INSTRUÇÕES DA TAREFA
Dê continuidade, por favor, ao texto sobre o recuo da democracia e a ascensão do populismo, a partir do ponto em que ele termina.

TEXTO PARA LEITURA
**********

Albright observa que essa retomada em direção ao passado teve início há 25 anos, após a queda do Muro de Berlim, justamente quando o mundo parecia caminhar para uma consolidação democrática na maioria dos países. O que vemos hoje é o inverso: o Índice de Democracia de 2017, da revista The Economist, mostrou um declínio da saúde da democracia em 70 países – incluindo os EUA, pela primeira vez rebaixados para o índice de “democracia falha”. O motivo foi a falta de confiança nas instituições americanas nas eleições de 2016. Hoje, metade das nações do mundo pode ser considerada democracia (mesmo com falhas), enquanto a outra metade tende para o autoritarismo.
Albright levanta uma discussão interessante sobre os motivos que favorecem a ascensão do populismo. A despeito dos efeitos da crise financeira de 2008 e do processo de globalização, pela primeira vez, a taxa global de pobreza extrema caiu para abaixo de 10%, de acordo com o Banco Mundial. Segundo ela, países como Hungria, Polônia e Filipinas, comandados por líderes populistas, não estão em dificuldades econômicas extraordinariamente terríveis nem sofreram nenhum trauma recente.

**********

INFORMAÇÕES EXIBIDAS

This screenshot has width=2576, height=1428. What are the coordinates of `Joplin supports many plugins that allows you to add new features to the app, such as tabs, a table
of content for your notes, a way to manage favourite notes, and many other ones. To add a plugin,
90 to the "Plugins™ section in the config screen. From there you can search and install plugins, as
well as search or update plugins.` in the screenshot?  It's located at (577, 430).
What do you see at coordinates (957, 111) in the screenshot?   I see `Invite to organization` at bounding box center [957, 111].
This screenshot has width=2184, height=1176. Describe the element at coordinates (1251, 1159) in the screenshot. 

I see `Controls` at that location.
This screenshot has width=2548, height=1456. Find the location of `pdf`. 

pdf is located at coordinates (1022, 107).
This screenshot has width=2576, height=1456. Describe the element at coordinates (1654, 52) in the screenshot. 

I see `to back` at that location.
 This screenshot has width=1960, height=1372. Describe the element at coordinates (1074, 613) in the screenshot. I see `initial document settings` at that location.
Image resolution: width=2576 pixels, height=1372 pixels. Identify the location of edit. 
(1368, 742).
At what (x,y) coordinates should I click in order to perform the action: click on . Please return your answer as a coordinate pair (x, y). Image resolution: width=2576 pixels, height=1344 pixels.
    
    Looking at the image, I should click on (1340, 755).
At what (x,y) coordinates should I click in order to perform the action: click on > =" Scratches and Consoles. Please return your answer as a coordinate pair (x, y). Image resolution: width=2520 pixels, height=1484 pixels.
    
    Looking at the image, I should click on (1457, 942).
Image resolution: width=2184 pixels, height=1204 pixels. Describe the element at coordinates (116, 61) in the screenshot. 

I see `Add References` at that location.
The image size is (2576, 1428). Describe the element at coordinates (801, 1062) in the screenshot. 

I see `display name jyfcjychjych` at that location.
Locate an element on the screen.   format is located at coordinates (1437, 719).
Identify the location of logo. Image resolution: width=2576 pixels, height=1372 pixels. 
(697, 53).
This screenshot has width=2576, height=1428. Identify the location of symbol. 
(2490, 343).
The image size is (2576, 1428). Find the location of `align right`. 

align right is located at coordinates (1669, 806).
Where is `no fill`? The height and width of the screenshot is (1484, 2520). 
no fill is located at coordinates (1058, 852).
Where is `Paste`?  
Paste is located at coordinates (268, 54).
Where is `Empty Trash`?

**********

RESULTADO
O mesmo ocorreu com os Estados Unidos. Durante a campanha presidencial, Trump traçou um cenário terrível de desesperança social e econômica no país. Mas, enfatiza a autora, entre 2009 e 2016, a inflação permaneceu baixa, a taxa de desemprego caiu pela metade e a força de trabalho nos EUA aumentou para 12 milhões de vagas. “Se não há razões para estarmos satisfeitos com a economia, tampouco há para cair na crença de que o autoritarismo é, de alguma forma, a opção mais prática”, escreveu.
Albright, por sinal, dedica a parte final do livro para mostrar o papel exercido por Trump em estimular o confronto, o preconceito e o radicalismo – iniciativas que facilitam a ascensão do fascismo. Segundo ela, Trump é o primeiro presidente antidemocrático da história moderna dos EUA. Desde o início de seu governo, escreveu, o presidente americano não esconde seu desdém pelas instituições democráticas, pelos ideais de igualdade e justiça social, pelo discurso civil, pelas virtudes cívicas e pela América em si. “Se pensarmos o fascismo como uma ferida do passado que estava quase cicatrizada, colocar Trump na Casa Branca soa como arrancar a bandagem da ferida e cutucar a crosta”, escreveu.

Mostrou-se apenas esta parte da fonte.